Gli strumenti proposti dalla risoluzione sull’innovazione finanziaria, della relatrice greca Anni Podimata (S&D), “possono produrre un doppio vantaggio: portare più fondi e rendere il settore finanziario più sicuro”.

 

Per la cronaca la relazione è stata accolta con 529 sì, 127 no e 18 astenuti. 360 invece i sì a favore dell’emendamento riguardante la votazione sulla tassa sulle transazioni finanziarie (Ftt).

LA TASSA SULLE TRANSAZIONI FINANZIARIE AL PARLAMENTO EUROPEO

L’8 marzo  il Parlamento Europeo voterà il Rapporto sull’Innovative Financing, che contiene significative proposte di intervento contro la crisi e, in particolare, l’istituzione di una Tassa sulle Transazioni Finanziarie a livello europeo. Come capirete, in queste ore è forte la pressione delle lobby della finanza per contrastare questo strumento. Per questo è essenziale far sentire ai nostri deputati europei anche la voce dei cittadini.

Il Rapporto sull’Innovative Financing è un rapporto essenziale, che contiene misure e proposte per stabilizzare i mercati ed evitare che crisi come quella che abbiamo vissuto possano ripetersi. Ma, sopratutto, è un Rapporto che affronta di petto la difficile situazione di deficit di molti stati membri e propone strumenti per mettere in ordine i bilanci pubblici senza distruggere il welfare. E’ quello di cui l’Italia ha bisogno: la crescita del nostro paese è frenata da un debito pubblico enorme, e senza nuovi strumenti di gettito il pagamento di questo debito cadrà per intero sulle fasce più deboli e sulle giovani generazioni.

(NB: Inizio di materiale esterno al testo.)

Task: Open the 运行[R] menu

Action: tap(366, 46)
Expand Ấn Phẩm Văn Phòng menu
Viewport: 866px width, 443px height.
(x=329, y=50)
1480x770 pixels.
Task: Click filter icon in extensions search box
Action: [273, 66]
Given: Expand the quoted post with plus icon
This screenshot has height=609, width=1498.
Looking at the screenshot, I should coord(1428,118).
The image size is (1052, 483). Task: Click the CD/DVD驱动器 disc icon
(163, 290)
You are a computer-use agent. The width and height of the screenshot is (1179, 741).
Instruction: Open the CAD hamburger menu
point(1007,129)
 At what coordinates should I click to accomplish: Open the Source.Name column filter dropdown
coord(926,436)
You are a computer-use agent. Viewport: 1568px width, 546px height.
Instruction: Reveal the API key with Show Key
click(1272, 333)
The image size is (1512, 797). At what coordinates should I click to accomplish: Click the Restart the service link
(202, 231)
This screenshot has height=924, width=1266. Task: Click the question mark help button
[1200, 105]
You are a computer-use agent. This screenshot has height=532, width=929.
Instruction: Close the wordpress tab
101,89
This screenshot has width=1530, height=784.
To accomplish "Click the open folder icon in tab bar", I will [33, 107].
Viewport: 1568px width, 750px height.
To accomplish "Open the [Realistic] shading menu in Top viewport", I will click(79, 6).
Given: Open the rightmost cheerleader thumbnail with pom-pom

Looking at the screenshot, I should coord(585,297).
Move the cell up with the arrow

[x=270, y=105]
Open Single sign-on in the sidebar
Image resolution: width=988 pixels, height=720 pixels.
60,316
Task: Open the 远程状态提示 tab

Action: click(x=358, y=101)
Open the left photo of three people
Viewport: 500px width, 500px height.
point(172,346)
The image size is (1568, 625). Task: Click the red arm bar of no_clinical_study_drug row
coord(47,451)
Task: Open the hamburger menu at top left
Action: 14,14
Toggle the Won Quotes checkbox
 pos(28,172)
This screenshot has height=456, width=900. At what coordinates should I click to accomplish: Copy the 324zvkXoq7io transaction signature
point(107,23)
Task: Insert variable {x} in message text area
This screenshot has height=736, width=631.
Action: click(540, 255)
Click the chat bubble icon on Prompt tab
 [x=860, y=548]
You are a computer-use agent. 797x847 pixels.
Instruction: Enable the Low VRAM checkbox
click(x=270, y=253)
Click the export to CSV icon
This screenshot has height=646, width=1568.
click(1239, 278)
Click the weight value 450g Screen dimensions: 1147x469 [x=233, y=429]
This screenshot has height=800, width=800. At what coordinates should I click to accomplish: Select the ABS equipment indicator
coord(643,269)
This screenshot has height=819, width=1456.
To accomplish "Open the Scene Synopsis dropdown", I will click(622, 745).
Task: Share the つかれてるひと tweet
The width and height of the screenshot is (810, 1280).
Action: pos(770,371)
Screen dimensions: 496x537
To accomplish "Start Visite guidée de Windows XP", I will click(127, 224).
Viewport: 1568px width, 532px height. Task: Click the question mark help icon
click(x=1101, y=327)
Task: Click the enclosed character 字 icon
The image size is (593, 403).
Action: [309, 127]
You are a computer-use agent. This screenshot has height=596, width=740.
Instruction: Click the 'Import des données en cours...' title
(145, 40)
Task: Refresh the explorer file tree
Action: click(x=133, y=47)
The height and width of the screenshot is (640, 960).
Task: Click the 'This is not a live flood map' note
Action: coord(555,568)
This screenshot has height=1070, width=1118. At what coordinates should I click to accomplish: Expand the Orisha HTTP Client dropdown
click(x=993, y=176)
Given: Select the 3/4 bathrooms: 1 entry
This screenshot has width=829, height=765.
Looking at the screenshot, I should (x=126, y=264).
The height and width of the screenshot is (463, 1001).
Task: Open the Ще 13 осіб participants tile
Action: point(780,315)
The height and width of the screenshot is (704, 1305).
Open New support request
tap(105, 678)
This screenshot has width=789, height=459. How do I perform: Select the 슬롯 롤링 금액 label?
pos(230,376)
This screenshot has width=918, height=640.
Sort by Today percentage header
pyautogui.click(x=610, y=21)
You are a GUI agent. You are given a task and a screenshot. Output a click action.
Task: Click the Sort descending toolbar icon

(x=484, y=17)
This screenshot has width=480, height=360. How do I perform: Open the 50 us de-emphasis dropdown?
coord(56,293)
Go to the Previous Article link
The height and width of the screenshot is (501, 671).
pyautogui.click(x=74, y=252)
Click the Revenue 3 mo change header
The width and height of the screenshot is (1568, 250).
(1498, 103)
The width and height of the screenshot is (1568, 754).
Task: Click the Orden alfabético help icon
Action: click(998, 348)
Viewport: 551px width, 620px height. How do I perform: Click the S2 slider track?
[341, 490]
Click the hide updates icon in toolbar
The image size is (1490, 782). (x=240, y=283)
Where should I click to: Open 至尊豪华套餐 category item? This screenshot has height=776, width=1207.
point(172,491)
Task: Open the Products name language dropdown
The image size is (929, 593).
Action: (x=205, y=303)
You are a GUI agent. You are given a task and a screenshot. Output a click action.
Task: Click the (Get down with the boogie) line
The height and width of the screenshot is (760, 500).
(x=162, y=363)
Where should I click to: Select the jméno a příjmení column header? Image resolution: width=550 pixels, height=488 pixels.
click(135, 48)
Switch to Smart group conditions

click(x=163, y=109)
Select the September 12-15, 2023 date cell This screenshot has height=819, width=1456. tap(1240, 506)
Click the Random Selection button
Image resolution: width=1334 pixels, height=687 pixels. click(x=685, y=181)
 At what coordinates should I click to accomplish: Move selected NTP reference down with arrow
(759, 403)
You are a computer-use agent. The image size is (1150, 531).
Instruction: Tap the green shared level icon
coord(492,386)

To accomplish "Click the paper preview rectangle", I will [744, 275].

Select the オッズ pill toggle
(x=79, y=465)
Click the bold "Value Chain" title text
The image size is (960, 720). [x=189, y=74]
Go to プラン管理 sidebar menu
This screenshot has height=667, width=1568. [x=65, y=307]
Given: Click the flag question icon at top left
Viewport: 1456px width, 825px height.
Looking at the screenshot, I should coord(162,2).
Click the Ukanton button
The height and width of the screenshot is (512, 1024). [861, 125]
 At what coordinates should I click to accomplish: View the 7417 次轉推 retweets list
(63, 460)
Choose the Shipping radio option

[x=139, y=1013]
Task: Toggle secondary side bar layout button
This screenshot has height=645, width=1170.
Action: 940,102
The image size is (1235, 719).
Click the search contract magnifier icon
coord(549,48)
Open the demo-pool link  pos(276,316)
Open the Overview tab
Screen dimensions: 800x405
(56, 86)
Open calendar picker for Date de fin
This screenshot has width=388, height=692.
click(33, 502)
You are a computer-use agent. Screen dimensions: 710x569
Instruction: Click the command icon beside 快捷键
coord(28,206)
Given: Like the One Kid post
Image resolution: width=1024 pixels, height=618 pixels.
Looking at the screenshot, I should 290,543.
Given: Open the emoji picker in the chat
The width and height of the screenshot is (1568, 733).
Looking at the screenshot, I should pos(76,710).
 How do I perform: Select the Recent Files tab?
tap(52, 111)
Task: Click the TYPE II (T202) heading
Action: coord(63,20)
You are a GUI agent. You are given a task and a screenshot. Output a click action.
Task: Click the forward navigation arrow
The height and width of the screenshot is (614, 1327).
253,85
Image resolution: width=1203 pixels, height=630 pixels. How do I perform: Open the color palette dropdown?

Con il voto favorevole si potrà decidere se a pagare gli effetti della crisi saranno coloro che da sempre pagano, i lavoratori e le imprese, oppure se i costi della necessaria ristrutturazione del nostro sistema economico dovranno essere fatti cadere su chi la crisi l’ha creata, la finanza in primis.

Facciamo appello a tutti i 72 eurodeputati italiani, perchè approvino il Rapporto e, in particolare, sostengano l’introduzione di una Tassa sulle Transazioni Finanziarie a livello Europeo. La necessità di una regolamentazione globale non può essere il paravento per non fare nulla in Europa. Anzi, il primo ostacolo alla crescita europea sta proprio in un sistema fiscale che scarica tutti i costi su chi lavora. Per far ripartire lo sviluppo, rispettare gli obiettivi del millennio e combattere le ingiustizie, è giunta l’ora di tassare chi specula.